**EXTRACTO DEL DOCUMENTO**
····················

El dios Cupido mira incrédulo de frente a la mujer, aturdido por la confusión que al pequeño dios todo eso le produce, ya que ella seguirá conectada, sin embargo, con sus dos manos, a los dos hombres. La siguiente obra de la serie se titula El respeto o la contención. También es algo misteriosa esta iconografía de Veronese. Porque aquí el hombre se detiene ahora y frena su deseo, por tanto, frena su pasión o su amor. Hasta Cupido le sujeta la espada como señal de no desenvainarla... La mujer está ahora dormida, debe estarlo para significar así el gesto virtuoso de su posible voluntad: ahora ella no es libre de elegir. Porque ella, aquí Venus representada, está además completamente desnuda y deseosa. Finalmente la serie de la alegoría de Veronese nos conduce al último mensaje de lo que el tortuoso camino del amor deberá llevar a todos: La unión feliz. En esta representación el creador veneciano ilumina la obra. La diosa Venus está ahora ahí solo para condecorar con el Amor más glorioso a la mujer virtuosa y al hombre agradecido. La pintura ofrece otros símbolos, por ejemplo la virtud en la corona de laurel de la diosa, o la paz con la rama de olivo, o también las cadenas doradas de la unión segura, que toma aquí la inocencia ingenua de un niño. Pero también la fidelidad más leal con la representación de un perro solícito, fiel y dócil. La Alegoría del Amor del pintor Paolo Veronese son una serie de obras maestras que solo las primeras, las más complejas, alcanzan a lograr mayor virtuosidad artística. Porque las otras son unas obras menores, no tienen la misma maestría ni la misma genialidad. Solo el valor del Arte que el creador quiso, pudo o consiguió tener entonces. Como sucede también a veces en el amor...

····················

**DATOS DE ORIGEN**
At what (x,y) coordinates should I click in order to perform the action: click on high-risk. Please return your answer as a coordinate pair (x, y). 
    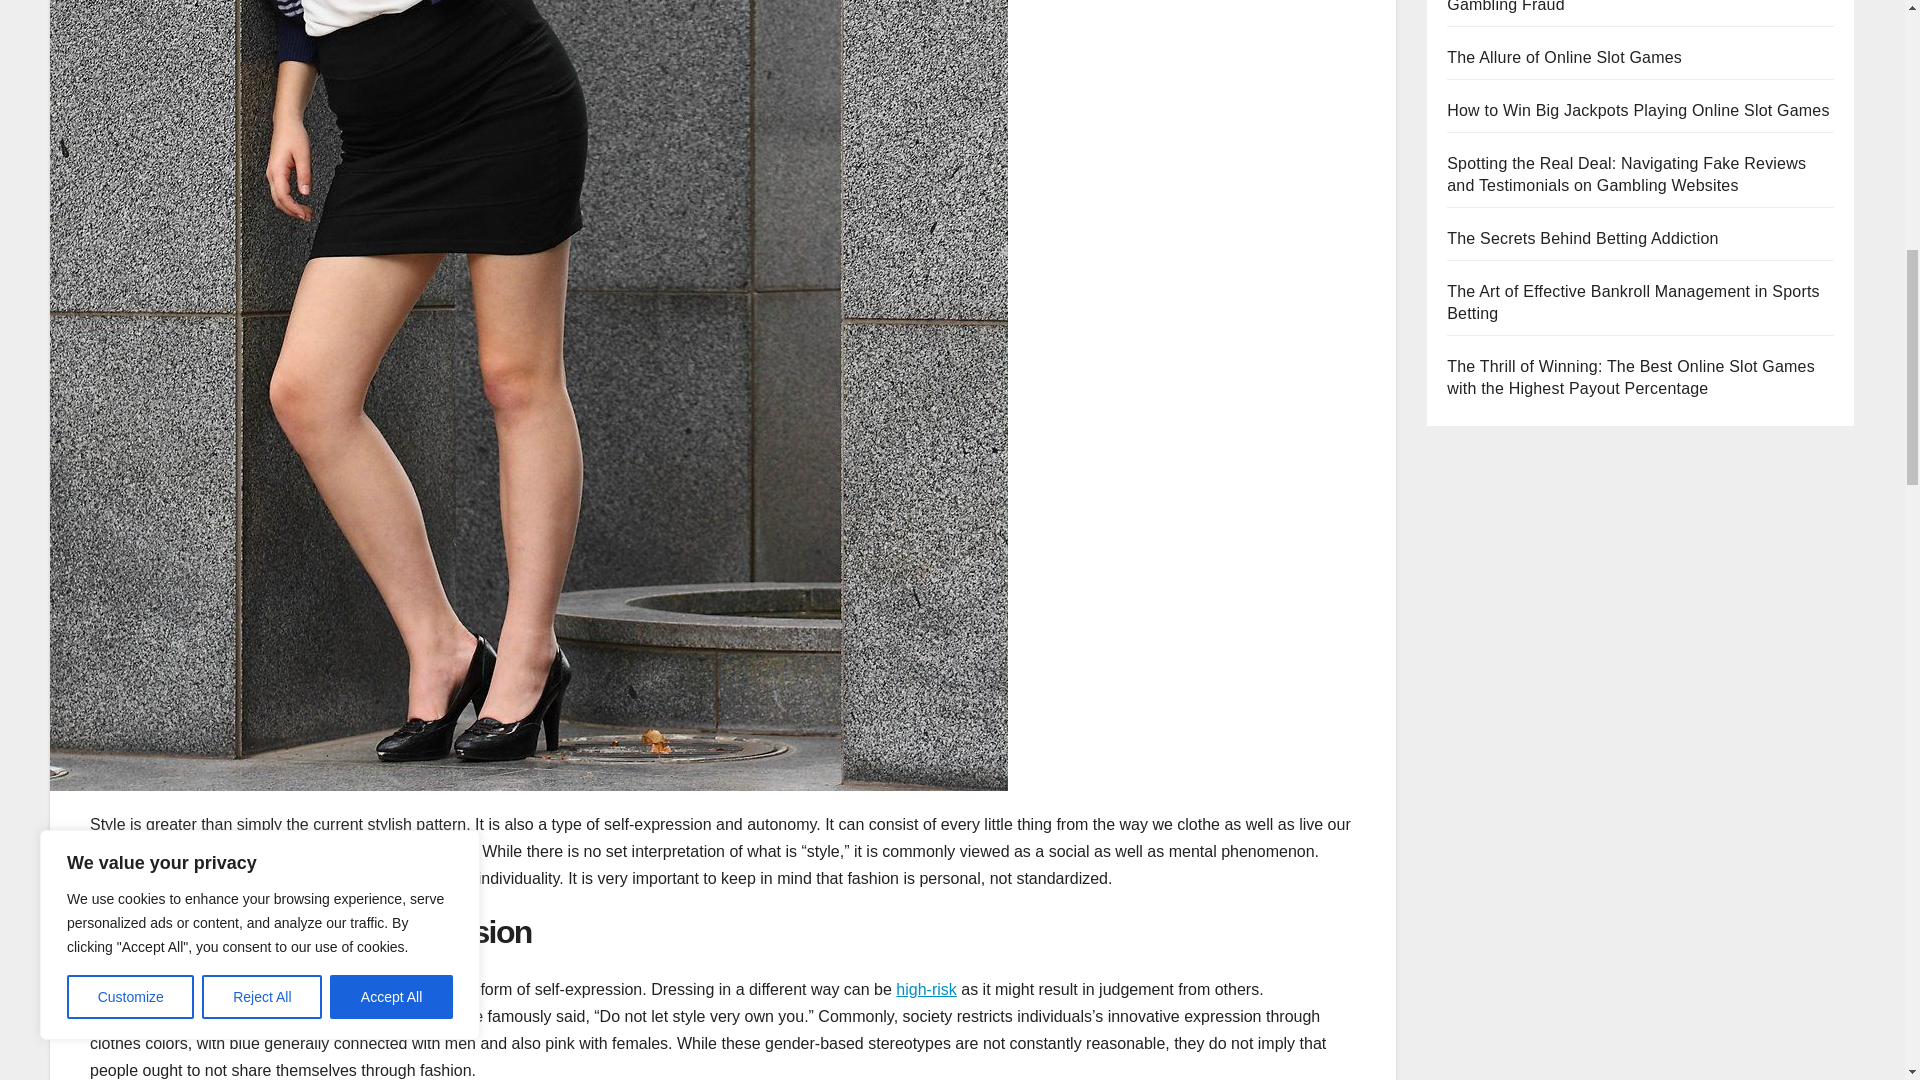
    Looking at the image, I should click on (926, 988).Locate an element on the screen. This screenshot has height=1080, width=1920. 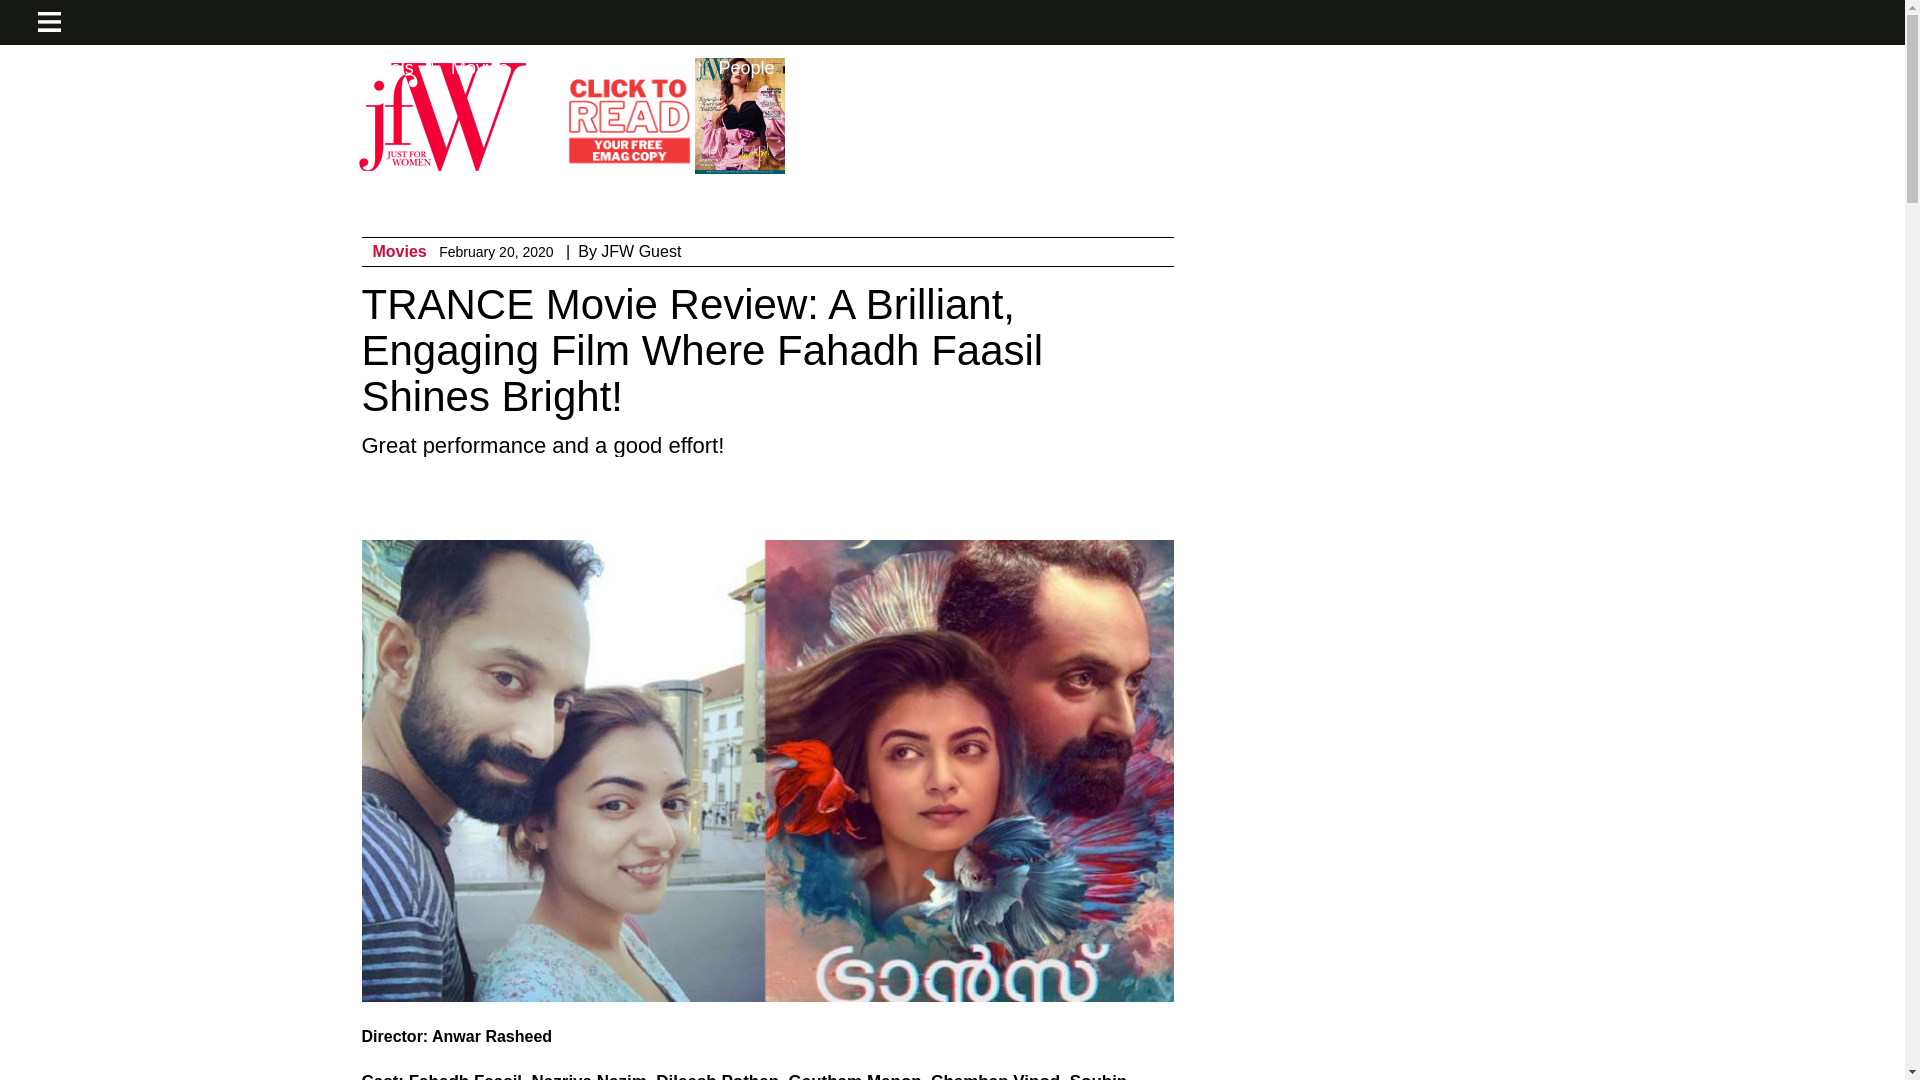
People is located at coordinates (746, 68).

····················

**QUÉ HACER**
En el fragmento sobre la Alegoría del Amor de Veronese, ¿por qué aparece dormida la mujer en la obra titulada El respeto o la contención?

**RESULTADO DEL EJERCICIO**
Aparece dormida para significar el gesto virtuoso de su posible voluntad, ya que ahora ella no es libre de elegir.